Stored data
____________

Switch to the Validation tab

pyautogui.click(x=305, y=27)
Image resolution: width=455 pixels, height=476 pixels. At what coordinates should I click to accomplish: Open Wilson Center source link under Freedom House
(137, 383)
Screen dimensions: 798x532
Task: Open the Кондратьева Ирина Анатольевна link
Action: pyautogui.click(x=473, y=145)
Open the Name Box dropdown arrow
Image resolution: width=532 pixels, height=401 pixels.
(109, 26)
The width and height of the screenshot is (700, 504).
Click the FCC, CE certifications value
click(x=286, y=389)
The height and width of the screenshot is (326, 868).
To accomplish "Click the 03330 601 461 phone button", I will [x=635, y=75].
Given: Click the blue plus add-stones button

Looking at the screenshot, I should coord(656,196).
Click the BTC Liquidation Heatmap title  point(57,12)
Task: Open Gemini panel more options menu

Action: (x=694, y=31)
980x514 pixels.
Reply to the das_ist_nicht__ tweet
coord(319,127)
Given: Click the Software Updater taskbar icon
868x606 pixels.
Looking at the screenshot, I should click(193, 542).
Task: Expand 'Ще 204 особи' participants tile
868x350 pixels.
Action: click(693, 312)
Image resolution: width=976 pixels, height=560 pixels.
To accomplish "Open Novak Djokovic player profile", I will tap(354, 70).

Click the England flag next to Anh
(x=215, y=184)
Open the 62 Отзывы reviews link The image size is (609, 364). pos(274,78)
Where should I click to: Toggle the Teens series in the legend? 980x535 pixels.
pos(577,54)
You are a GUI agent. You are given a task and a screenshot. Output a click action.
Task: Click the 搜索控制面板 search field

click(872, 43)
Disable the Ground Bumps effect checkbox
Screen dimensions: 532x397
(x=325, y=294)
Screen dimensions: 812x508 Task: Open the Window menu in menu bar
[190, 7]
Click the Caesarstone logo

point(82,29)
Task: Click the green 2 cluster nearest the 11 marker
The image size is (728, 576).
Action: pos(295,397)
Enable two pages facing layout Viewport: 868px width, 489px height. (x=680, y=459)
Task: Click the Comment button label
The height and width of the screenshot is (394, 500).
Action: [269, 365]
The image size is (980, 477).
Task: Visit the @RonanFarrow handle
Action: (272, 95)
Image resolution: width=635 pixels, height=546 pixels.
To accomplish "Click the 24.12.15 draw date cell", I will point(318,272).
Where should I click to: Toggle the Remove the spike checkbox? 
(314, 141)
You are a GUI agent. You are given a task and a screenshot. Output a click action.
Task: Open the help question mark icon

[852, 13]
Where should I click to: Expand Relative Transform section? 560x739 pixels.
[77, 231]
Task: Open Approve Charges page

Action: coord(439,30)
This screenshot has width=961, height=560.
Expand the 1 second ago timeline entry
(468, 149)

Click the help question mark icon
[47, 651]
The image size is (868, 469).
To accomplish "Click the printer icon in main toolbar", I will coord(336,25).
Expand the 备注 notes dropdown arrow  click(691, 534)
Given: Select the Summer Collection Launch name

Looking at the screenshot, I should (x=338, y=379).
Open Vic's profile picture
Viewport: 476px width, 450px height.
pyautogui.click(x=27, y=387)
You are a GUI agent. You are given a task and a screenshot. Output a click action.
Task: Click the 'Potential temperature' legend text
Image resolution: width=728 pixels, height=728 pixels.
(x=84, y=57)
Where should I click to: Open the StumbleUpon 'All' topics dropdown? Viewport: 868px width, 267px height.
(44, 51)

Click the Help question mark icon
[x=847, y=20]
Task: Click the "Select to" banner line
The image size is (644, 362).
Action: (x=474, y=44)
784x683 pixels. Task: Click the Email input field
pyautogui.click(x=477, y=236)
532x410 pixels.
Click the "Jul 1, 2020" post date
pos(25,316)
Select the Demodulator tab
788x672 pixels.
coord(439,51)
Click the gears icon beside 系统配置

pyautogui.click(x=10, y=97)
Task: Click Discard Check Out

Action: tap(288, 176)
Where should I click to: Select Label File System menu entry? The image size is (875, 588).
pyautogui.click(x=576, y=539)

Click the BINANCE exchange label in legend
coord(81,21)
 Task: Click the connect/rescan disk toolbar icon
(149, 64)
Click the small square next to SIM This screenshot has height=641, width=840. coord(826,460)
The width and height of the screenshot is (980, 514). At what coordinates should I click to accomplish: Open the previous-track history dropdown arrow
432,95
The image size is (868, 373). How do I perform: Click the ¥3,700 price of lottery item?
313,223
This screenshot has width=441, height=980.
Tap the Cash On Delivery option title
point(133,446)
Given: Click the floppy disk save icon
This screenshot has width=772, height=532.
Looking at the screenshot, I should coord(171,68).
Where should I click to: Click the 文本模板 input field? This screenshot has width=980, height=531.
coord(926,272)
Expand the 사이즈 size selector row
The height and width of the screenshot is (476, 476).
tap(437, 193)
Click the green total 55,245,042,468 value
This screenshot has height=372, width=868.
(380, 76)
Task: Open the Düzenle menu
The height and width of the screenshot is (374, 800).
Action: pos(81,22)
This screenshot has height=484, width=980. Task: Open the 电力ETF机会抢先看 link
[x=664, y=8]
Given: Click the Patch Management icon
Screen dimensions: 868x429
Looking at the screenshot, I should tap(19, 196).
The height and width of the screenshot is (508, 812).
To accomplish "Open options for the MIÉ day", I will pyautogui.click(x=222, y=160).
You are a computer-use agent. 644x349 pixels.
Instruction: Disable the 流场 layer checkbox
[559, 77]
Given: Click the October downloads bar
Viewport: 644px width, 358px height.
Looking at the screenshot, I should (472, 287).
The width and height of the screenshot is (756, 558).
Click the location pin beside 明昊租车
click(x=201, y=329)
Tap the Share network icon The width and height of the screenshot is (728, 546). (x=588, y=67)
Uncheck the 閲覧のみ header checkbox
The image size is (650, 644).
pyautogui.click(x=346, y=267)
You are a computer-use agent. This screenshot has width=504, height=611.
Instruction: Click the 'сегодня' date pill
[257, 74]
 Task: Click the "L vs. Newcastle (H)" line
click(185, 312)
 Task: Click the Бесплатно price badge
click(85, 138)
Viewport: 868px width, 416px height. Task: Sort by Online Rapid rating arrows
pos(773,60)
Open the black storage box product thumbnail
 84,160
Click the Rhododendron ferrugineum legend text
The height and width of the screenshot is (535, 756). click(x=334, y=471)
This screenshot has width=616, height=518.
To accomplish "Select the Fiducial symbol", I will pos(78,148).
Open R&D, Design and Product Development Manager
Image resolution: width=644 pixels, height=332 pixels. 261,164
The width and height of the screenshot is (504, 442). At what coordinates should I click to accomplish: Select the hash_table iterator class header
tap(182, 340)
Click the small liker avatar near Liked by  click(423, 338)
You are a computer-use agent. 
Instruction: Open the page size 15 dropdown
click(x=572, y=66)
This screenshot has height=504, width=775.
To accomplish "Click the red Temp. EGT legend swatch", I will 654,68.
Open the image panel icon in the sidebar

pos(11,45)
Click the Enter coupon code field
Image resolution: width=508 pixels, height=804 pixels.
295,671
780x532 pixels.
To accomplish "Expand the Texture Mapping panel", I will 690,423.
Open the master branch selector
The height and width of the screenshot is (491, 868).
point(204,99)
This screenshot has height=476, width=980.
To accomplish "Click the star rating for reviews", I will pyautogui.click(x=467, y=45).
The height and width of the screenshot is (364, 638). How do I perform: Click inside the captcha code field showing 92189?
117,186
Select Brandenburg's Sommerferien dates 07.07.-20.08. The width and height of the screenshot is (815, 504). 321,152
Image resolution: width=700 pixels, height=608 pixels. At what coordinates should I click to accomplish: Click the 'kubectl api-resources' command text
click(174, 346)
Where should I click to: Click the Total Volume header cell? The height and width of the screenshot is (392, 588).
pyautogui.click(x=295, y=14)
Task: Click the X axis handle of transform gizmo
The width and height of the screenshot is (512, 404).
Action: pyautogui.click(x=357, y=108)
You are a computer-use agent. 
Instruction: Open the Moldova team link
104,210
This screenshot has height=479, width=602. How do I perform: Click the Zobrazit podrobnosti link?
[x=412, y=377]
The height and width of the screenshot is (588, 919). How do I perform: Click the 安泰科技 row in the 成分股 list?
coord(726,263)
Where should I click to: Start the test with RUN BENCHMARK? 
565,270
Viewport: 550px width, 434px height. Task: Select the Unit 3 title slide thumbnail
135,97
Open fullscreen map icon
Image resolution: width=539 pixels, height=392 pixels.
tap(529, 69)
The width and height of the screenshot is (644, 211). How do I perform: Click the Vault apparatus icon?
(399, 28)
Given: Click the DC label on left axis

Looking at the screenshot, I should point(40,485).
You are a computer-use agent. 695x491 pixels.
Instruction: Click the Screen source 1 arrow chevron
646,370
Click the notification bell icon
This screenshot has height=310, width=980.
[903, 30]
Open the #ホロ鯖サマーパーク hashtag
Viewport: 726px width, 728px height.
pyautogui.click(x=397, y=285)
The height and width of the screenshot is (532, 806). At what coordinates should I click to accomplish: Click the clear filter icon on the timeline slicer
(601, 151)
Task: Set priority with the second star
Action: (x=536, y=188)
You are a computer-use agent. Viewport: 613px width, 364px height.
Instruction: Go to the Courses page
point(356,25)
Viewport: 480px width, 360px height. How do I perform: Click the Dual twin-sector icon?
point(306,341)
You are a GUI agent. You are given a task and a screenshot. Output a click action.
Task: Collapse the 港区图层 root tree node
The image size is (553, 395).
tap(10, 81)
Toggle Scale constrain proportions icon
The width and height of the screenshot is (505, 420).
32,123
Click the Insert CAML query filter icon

____________

## Exercise aim
When you find a line in the records that contains the word "small", copy it.

## Answer box
Click the small square next to SIM This screenshot has height=641, width=840. coord(826,460)
Click the small liker avatar near Liked by  click(423, 338)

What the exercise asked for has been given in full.